On my father’s side, our family has very few wartime stories. I don’t know why, but suspect it’s because the Wheatleys are the least nuclear family I know. My sister and I were sent to boarding school in the UK, thousand of miles away, by two parents in an increasingly dysfunctional relationship with no sense of family or togetherness. We never got together to talk about anything. My wife’s family has wartime tales of Africa and Asia but it’s my mother’s family – the Cardozas of Singapore – that this post is about.

My mother was born Albertha Henriette Cardoza in 1931. In ten days time she will be 89 years old. She has advanced dementia. She lives – at her own insistence – alone in her bungalow in Surrey but in the safe hands of her carers who visit her every day. To look at her now, you would never know of the stories she has to tell. Even when my sister and I were kids, she would rarely say anything unless she’d had a few glasses of wine when a few stories would pop out and we’d listen intently. We could tell from her tone that these meant more to her than she would admit.

She was almost 11 years old when the Japanese invaded Singapore in 1942. She was the 9th of 10 children of a proud and staunchly Catholic Eurasian family struggling to make ends meet. Today, she is the only one left. Her dementia plays evil tricks on her whenever she asks to call her siblings back home in Singapore to catch up only to discover, again, that they have all passed away.

[Word and element locating data]
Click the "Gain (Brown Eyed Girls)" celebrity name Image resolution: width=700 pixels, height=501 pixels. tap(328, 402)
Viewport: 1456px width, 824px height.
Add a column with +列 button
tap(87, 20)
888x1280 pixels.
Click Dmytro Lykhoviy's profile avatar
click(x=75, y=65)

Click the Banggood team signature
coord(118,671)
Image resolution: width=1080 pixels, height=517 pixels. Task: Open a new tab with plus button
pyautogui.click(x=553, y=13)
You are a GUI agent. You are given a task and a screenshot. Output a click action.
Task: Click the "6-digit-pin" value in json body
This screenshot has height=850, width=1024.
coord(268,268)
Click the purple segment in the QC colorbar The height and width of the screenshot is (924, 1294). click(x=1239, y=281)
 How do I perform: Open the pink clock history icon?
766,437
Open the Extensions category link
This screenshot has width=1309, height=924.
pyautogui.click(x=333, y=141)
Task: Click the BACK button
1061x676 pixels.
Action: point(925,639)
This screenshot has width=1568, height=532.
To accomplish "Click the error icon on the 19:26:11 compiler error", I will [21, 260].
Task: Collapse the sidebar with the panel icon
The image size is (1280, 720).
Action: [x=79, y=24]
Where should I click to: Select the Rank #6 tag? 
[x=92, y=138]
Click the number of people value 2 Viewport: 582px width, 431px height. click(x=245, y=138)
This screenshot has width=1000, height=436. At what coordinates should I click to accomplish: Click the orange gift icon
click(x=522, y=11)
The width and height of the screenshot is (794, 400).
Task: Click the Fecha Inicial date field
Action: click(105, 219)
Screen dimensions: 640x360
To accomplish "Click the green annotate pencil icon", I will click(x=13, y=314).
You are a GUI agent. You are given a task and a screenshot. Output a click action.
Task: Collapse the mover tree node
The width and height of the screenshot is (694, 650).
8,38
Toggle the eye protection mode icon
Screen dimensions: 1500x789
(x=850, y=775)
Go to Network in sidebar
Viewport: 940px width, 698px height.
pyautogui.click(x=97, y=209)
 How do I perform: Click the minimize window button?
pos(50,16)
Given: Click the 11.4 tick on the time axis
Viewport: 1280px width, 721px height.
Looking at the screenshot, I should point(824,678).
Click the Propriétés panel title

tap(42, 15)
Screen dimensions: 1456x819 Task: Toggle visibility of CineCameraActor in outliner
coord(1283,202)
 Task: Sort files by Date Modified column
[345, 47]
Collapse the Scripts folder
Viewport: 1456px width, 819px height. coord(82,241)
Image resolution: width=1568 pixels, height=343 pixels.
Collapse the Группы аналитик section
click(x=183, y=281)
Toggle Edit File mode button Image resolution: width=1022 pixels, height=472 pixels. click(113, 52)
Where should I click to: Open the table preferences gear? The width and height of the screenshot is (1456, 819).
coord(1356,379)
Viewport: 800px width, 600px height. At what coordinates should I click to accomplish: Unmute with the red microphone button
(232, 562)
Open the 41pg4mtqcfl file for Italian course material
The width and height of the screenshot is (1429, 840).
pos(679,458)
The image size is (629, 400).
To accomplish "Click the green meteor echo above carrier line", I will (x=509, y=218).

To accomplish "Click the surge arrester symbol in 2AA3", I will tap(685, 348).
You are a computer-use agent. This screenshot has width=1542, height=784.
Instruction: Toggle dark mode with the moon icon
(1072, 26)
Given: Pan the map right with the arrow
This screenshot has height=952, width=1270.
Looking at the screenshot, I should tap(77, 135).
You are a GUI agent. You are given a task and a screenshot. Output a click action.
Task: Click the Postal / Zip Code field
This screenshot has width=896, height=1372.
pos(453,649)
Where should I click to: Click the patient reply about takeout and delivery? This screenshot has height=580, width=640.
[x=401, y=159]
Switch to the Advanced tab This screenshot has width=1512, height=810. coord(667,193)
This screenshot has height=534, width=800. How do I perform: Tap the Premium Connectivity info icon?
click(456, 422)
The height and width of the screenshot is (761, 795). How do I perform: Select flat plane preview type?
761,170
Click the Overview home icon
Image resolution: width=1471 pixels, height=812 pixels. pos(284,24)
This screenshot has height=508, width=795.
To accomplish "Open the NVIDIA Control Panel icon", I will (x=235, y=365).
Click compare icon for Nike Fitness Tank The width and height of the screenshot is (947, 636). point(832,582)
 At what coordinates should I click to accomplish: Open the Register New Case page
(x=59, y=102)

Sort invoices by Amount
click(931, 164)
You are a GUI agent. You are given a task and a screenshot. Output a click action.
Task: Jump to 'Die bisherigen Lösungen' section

## Exercise prompt
Carry on the family memoir about the Cardozas of Singapore from the point where it ends.

## Written answer
There are two stories that I remember most. The first is about her and her 4 sisters and the second about her brother-in-law, our Uncle Denis, who was married to her sister Lulu. A word of warning – none of these stories are kind to the Japanese. I mean no malice in writing them down, but they are historical events that should not be forgotten. As a boy, my mother often used to advise me on my future choice of wife. It was mostly jocular ribbing, extolling the merits of finding myself a nice Asian girl like herself who would love me, feed me and make me fat. However, she would always append it with a curt “….but if you marry a Japanese girl, I will never forgive you.” I hope the following will help illustrate why she felt that way.

The first story. Early evening, Singapore, 1942. Pre-modernisation, pre-airconditioning, pre-anything like the Asian supercity that exists today. A large family sitting down to dinner at the end of a hot, humid day. The chatter of 10 girls and boys, the admonishing parents. Then, a noise with an all too familiar rhythm that’s getting louder. It’s the sound of the marching boots of a troop of Japanese soldiers making their way down the street, stopping to knock on each door. The mood around the table changes.

Their father anxiously prepares to answer the door but before doing so he and their mother anxiously separate the boys from the girls, hiding the latter (youngest 11, oldest in her early twenties) around the house. Why? Because the Japanese soldiers are looking for young local girls to rape. To my knowledge, none of the Cardoza girls ever suffered at their hands but I can’t imagine the fear that they and their parents must have felt whenever they heard those marching boots and knocks on the door. I’m told that on one occasion, when the girls had the misfortune to come across some soldiers outside the house, the only reason why they weren’t attacked was because one of the older sisters could speak just enough Japanese to get them out of a very tricky situation.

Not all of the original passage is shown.